Your software
My Mautic version is: 5.0.4
My PHP version is: 8.2+
Hi everyone,
I’m using Mautic 5.x and recently sent a campaign to about 1,000+ contacts. Immediately after sending, I noticed that open and click counts shot up within seconds — much faster than any realistic user engagement.
After checking the logs, I found that multiple actions came from IPs like:
136.227.178.3
118.194.228.7
and user-agents such as:
Mozilla/5.0 (Windows NT 10.0; Win64; x64) AppleWebKit/537.36 (KHTML, like Gecko) Chrome/130.0.0.0 Safari/537.36
According to IP lookup, these seem to belong to data center / hosting providers (for example, “The Constant Company, LLC”), which suggests these might be email security bots or link scanners opening the messages before they reach the recipient’s inbox.
My questions:
Why does Mautic register these as real opens/clicks — can it differentiate bots?
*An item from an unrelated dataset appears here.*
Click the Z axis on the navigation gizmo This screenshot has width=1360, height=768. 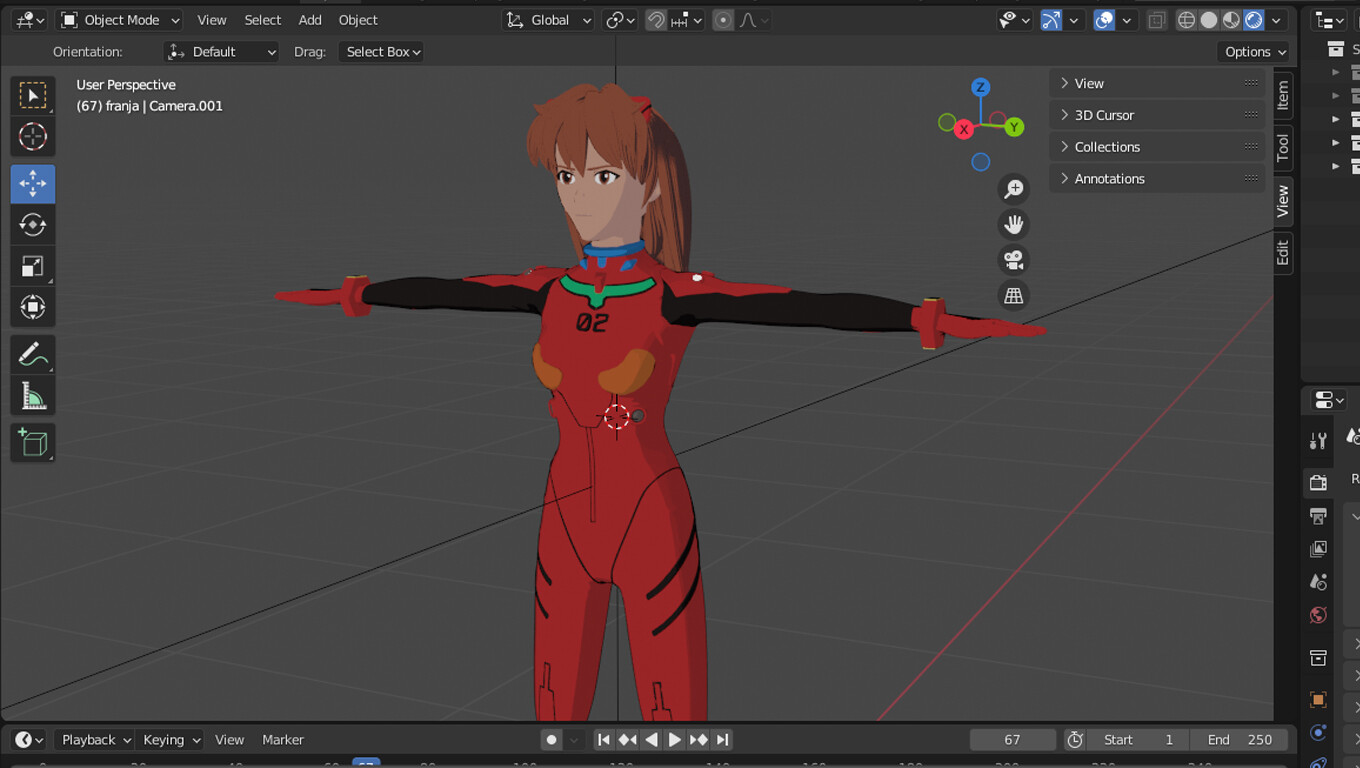[x=980, y=87]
Is there a recommended way to filter or flag such bot activity in Mautic 5+?
Are there known best practices or plugins to minimize this (e.g., open tracking delay, unique tokens, header changes)?
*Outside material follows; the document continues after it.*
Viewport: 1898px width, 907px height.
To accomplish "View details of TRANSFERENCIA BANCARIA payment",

Those are typical sources of those behavior: Apple Mail / Apple Mail Privacy Protection (MPP) — Apple preloads images through a proxy so tracking pixels fire even if a human never opened the message. This inflates “opens” dramatically for Apple Mail users who opted into MPP. customer.io
Gmail Image Proxy / image caching — Gmail routes images through Google’s proxy servers; this can result in automated pixel fetches or image caching behavior that looks like an open. Warmup Inbox
Microsoft Defender / Safe Links (and other Microsoft scanning features) — Microsoft’s link protection scans and time-of-click checks can cause immediate automated “click” activity or follow-throughs on rewritten links. These are commonly seen for Office 365 recipients. Microsoft Learn+1
Secure Email Gateways / Email Security Products (Proofpoint, Mimecast, Barracuda, Cisco, Trend Micro, etc.) — These services often (a) open images to inspect content and (b) follow links in mail bodies (or rewrite and re-check them) to protect users. That generates opens and clicks from their scanners. Proofpoint+1
There are different strategies that can be used to distinguish a bot from a real browser. One is using a list of user agents, that will be normally slightly different from real users. That list would need to be created empirically.
The second option would be using certain signals. Bots would react within seconds of sending an email, reside in a Cloud IP address, with a limited IP pool, and open all links, which is different from a real user just open the links that are revelant for them. Using some AI it would be surely possible to spot those patterns.
The third option would be to include a Javascript that will be executed on the destination page of the link click. Probably it is difficult to control all the landing pages, but it could be technically feasible to inject a javascript when hitting the Mautic redirect link.
Currently we are finishing the full WABA plugin (to work in pair with a helpdesk/chatbot and auto trigger answers via Mautic and multichannel) and the “rewrite all messages via AI” plugin, after we finish that, we will jump on this. Mid or end december will be ready.
We introduced a honeypot tracking link mechanism and a 60-second correlation filter to identify and remove automated bot actions from email performance reports.
Honeypot Link Setup
We include a special invisible link in every outgoing email.
This link acts as a “trap” for automated email scanners that prefetch or click links before users open them.
Example patterns:
/trackable/...
or with a title:
"Trackable"
Real users never see or click this link — only bots or security scanners do. This link is automatically included by Mautic’s core email generation process,
so there’s no need to add it manually for each campaign or email.
Bot Detection Logic
We log all page hits (page_hits) and email events (email_stats), then match:
page_hits.url LIKE '%/trackable%'
OR page_hits.url_title = 'Trackable'
If a lead clicked such a link, we classify it as a bot-like interaction.
Time-Based Correlation (60-Second Window)
To improve accuracy and reduce false positives, we only consider an event a bot action if it occurs within 60 seconds of a honeypot hit.
Applied in Our Custom Reports
We applied this filtering logic in both open and click calculations.
Open Statistics
Subtract honeypot-related opens
Count unique opens only if the remaining opens are greater than zero.
This is not a Mautic core functionality — it’s a custom modification that we implemented. It doesn’t come built-in with any version of Mautic, so we had to modify the code to achieve this behavior.